There is a girl up on Fulton Street with a black bird in her high window, and her street is lined with a thousand boarded windows and one blown out and burnt from the meth lab three families ago.
There are no families anymore on Fulton Street. Not in Vanessa's world.
Every day she goes outdoors, to retrieve a paper with the single picture of a mushroom cloud over her city on the front page. The towers of her city glitter at her in the morning light.

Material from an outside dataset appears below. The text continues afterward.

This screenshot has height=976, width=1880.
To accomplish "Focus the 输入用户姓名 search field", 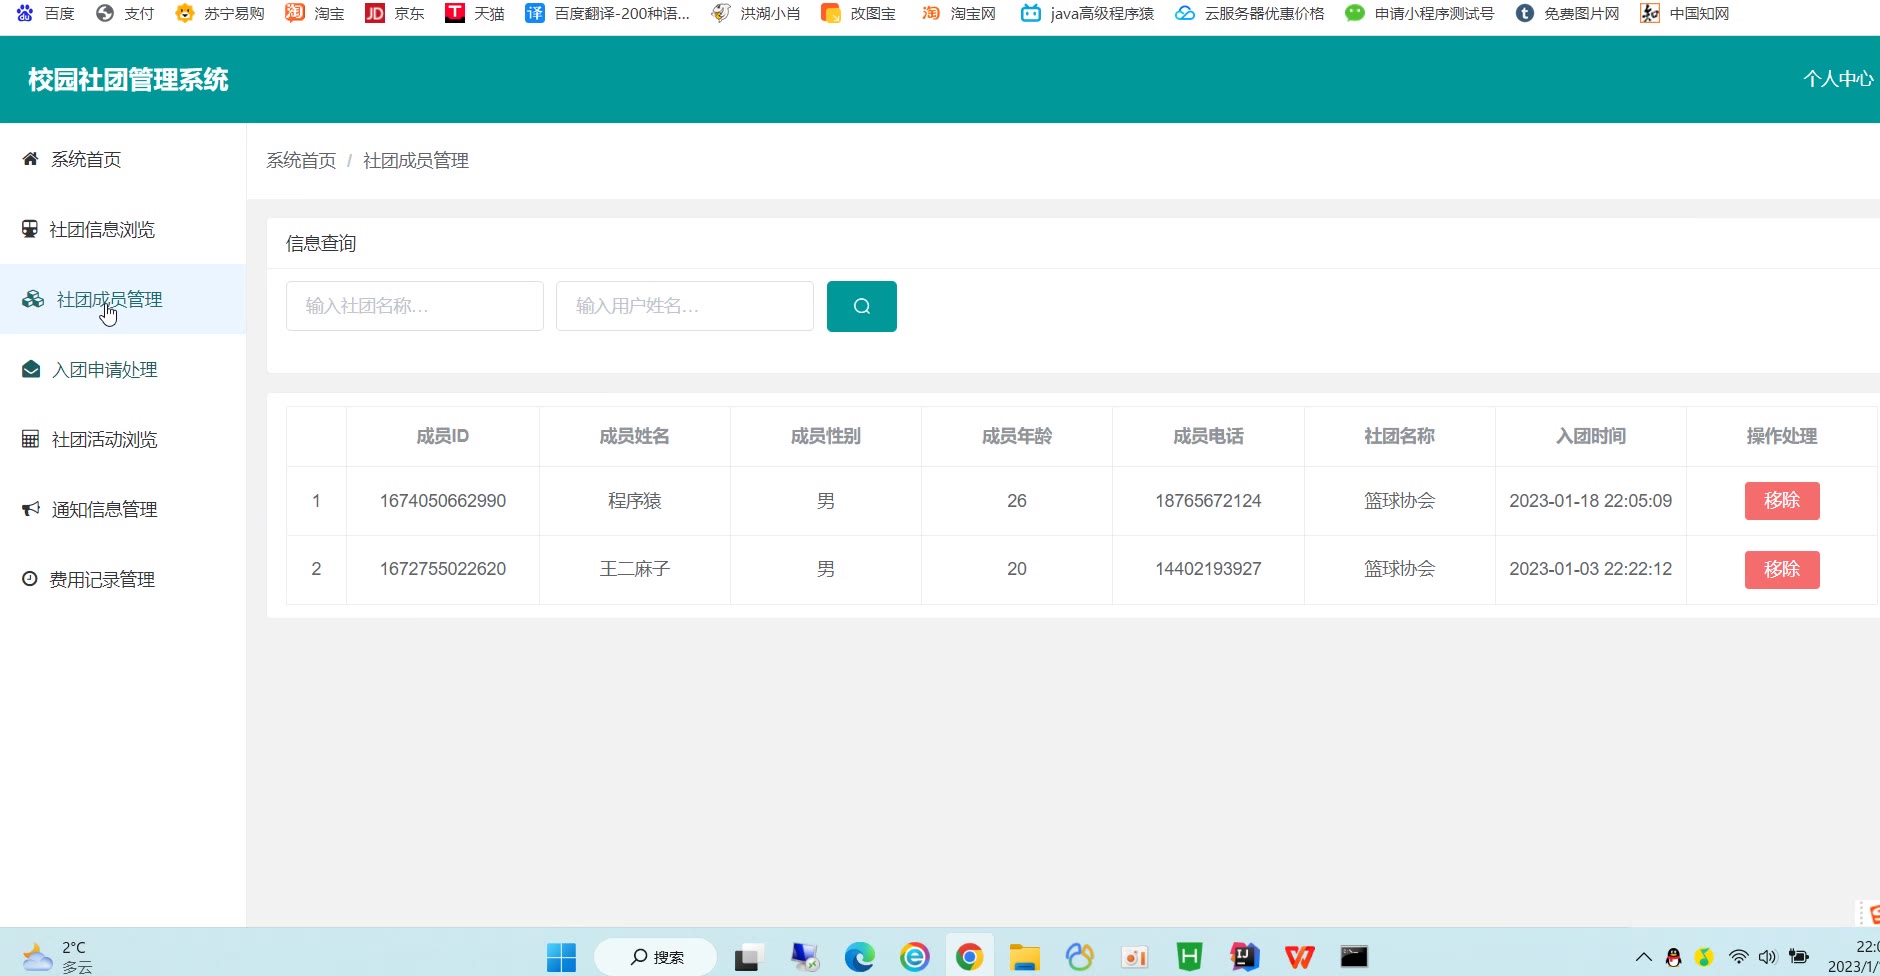I will 684,306.
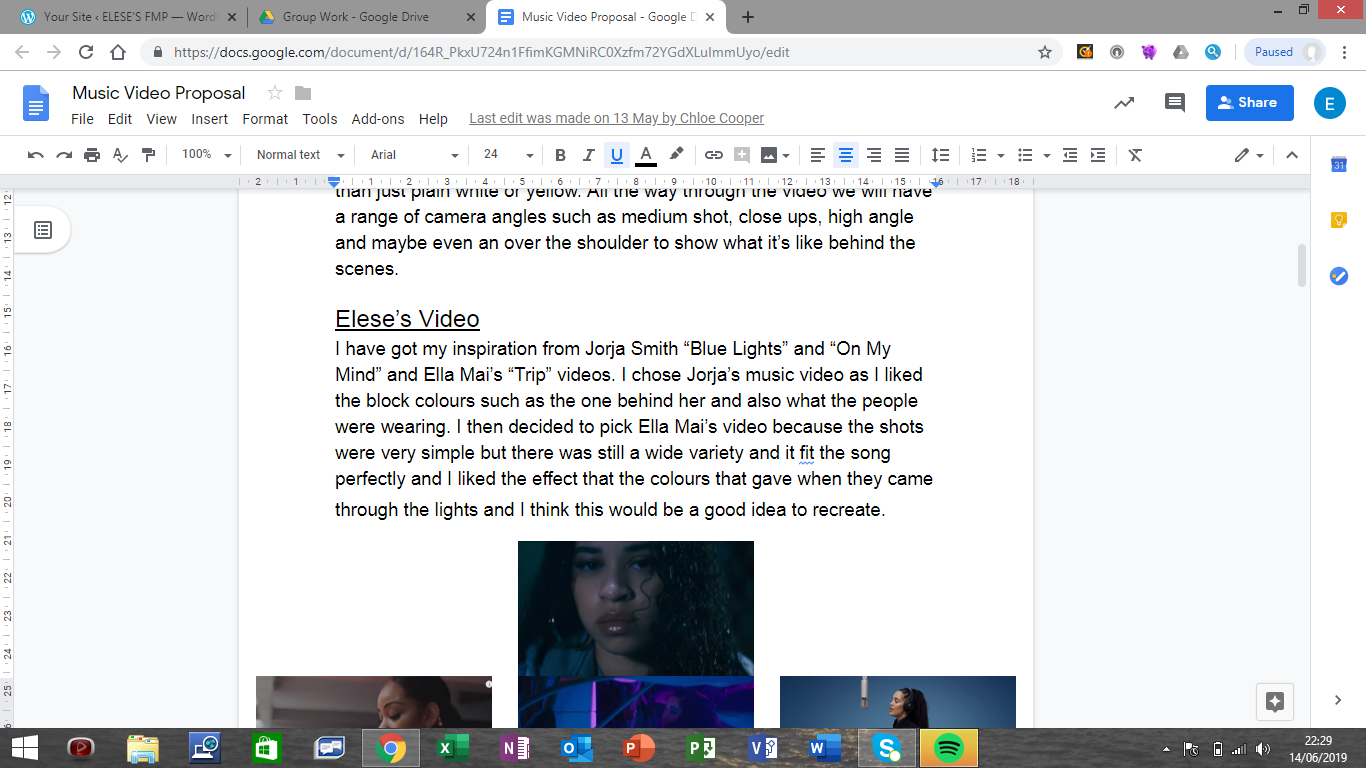
Task: Click the Insert link icon
Action: (713, 155)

Each and every time Vanessa turns to go back inside of the house, somebody bumps into her, yells an apology, and runs down the white cement sidewalk and across the winter-killed grass of her lawn. Vanessa doesn't know who it is.
There are one hundred children playing on Fulton Street, and none of them see Vanessa. And Vanessa never sees them.
The only thing broken inside of Vanessa's house is a single crack in the mirror over the sink, and it shows her half of the face of a girl with a melted cheek and no eyes. The other half is a perfect cupid bow, a long fall of slick black hair and blank emerald eyes.
Vanessa's parents leave for work very early in the morning and return very late at night, after the sun has set. Every evening Vanessa takes a perfect, bright-coloured meal from the freezer and sets it in the microwave and eats it on the white couch, staring out the window into the blood red setting sun, and somewhere in the house a siren begins to howl.
Every morning, Vanessa goes outdoors to retrieve a paper with a single picture of a mushroom cloud.